Took care of my 71 110hp 4speed sedan, and it went 185,000 miles on two clutches and one new cylinder block,and other minor repairs. At the end it was using a quart of oil every 1000 miles. The dry Colorado air must have warded off rust. I had only one spot below one C pillar at the seven year mark when I parted with the car.
I actually very much loved the car.
Everyone thought my dad had lost his mind when he sold a new metallic gold ‘74 Astre “wagon” to our good friends and next-door neighbours, with whom we shared a driveway. The engine problems were already known, but it turned out he’d promised them a no-questions-asked new engine if they had any issues. Two new engines later (in less than two years) he bought his way out of the headache by swapping them even for a used Caddy. On the other hand he also sold a new hatchback Astre (improved ‘75 model) to his brother (my uncle) who drove the car pretty much trouble free for almost six years until the rust did it in.

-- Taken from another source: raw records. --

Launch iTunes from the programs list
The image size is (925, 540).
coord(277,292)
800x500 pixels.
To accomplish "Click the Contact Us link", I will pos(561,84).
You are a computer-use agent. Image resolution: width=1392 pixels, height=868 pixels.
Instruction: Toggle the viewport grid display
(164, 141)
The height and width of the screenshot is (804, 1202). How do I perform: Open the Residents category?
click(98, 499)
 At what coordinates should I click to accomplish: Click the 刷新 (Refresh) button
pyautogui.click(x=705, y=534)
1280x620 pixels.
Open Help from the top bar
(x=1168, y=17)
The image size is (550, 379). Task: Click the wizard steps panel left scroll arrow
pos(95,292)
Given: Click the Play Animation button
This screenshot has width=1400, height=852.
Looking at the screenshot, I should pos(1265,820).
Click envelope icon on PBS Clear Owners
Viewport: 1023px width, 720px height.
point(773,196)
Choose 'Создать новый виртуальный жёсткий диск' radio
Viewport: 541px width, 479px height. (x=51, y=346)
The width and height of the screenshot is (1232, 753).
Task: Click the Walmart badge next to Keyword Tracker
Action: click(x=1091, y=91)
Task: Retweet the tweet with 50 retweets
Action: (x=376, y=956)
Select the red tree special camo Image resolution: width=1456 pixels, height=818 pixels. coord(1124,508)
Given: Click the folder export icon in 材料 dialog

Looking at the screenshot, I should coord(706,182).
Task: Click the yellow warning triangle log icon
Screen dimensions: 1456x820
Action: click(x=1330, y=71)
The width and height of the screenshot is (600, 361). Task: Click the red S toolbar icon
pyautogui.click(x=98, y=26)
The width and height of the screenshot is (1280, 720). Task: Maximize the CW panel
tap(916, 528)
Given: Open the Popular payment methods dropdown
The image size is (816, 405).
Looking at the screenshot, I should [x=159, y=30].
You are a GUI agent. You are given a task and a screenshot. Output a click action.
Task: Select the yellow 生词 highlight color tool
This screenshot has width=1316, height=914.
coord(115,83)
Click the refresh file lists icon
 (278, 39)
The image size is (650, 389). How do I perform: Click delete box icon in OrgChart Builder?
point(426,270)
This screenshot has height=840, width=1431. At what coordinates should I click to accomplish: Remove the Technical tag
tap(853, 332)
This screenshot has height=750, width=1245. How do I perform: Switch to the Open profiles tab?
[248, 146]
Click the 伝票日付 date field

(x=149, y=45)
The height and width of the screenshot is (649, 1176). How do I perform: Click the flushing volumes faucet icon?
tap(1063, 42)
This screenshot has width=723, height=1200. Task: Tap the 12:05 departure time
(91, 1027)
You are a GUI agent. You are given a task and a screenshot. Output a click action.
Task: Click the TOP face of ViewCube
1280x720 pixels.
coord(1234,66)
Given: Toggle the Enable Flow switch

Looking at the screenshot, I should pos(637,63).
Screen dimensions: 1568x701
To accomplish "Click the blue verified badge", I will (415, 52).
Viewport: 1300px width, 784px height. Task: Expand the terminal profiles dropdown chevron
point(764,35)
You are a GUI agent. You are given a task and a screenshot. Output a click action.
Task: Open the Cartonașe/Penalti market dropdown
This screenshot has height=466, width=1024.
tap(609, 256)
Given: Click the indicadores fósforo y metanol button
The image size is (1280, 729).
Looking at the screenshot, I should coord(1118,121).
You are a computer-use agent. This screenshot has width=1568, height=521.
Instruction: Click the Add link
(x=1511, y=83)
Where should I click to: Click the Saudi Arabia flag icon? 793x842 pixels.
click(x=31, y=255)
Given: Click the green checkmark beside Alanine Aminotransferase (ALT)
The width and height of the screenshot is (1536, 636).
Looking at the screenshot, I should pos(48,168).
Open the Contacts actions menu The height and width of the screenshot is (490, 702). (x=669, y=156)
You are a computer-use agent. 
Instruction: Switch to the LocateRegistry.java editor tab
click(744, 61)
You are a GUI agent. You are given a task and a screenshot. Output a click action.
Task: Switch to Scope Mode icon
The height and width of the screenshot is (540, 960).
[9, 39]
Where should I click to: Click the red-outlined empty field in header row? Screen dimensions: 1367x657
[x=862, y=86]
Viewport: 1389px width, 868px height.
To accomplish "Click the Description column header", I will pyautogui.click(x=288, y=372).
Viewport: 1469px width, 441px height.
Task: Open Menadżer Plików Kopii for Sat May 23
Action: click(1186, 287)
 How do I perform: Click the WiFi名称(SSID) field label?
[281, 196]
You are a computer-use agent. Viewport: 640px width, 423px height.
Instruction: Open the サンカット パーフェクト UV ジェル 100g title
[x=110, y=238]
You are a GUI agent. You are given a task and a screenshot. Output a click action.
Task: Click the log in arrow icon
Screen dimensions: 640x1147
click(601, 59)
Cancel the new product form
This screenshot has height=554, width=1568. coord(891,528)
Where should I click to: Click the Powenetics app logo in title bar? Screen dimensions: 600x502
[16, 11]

Thankfully I didn’t get my license until 1977 and my closest brush with the H-body was a one-month stint with a Pontiac Sunbird (an Hs-body Chevy Monza clone, perhaps sold only in Canada?), while waiting to take delivery of my real first car … a 1977 Triumph TR-7 … one of the few cars that could actually make a Vega look reliable. In fact I’m pretty sure the month wait was so they could drag it over from old Blighty along the bottom of the ocean floor–just in case Lucas (the Prince of Darkness™) hadn’t done his job in the factory!
Whoa…I recall a girl friend who purchased a bronze Vega brand new off the Chevy lot. This was 1972. I recall the life, er…uh very short life of the car. She had to trade it off at the 11th month of ownership, reasons: engine was smoking and failing, transmission was beginning to act weird, rust forming, pieces and parts literally falling off the thing. In the end she was almost afraid to drive this thing-and she didn’t trash her cars. The best part is yet to come. She traded it at the same dealer she purchased, they took the car in trade and quietly sent it packing to a salvage yard-not even one year old on the road!!!
Is that some sort of record??? who knows.
Of course the flip side is I had a 1973 Pinto wagon, couldnt kill the darn thing, 175,000 miles, engine and trans never messed with. toughest thing I had ever owned and I trashed and thrashed it trying to kill it.
Isn’t life grand.
I owned a `1974 Pontiac Astre’ of same color as above, until 1985. It was a base notchback with a 4 speed manual transmission. It also had a glove box. It made for a great high school shop class project. I learned body work, replacing sheet metal and painting to fix rust. I learned to rebuild an engine by boring and putting steel sleaves in the cylinders. I was constantly adjusting the valves…every 2 to 3 weeks in fact. I replaced my own clutch and timing belts and did my own carburator rebuilds. When I sold the car (somebody paid money to me for it), the only thing that was still original on it was the battery. Delco made great batteries back then. I also managed a top speed run and got the car to 112mph. I’m amazed I’m still alive today. It wasn’t a very good car, but it wasn’t that bad either….or maybe it was.
Nice review. The side and rear styling is very clean and well proportioned. The headlights are horrid, sadly.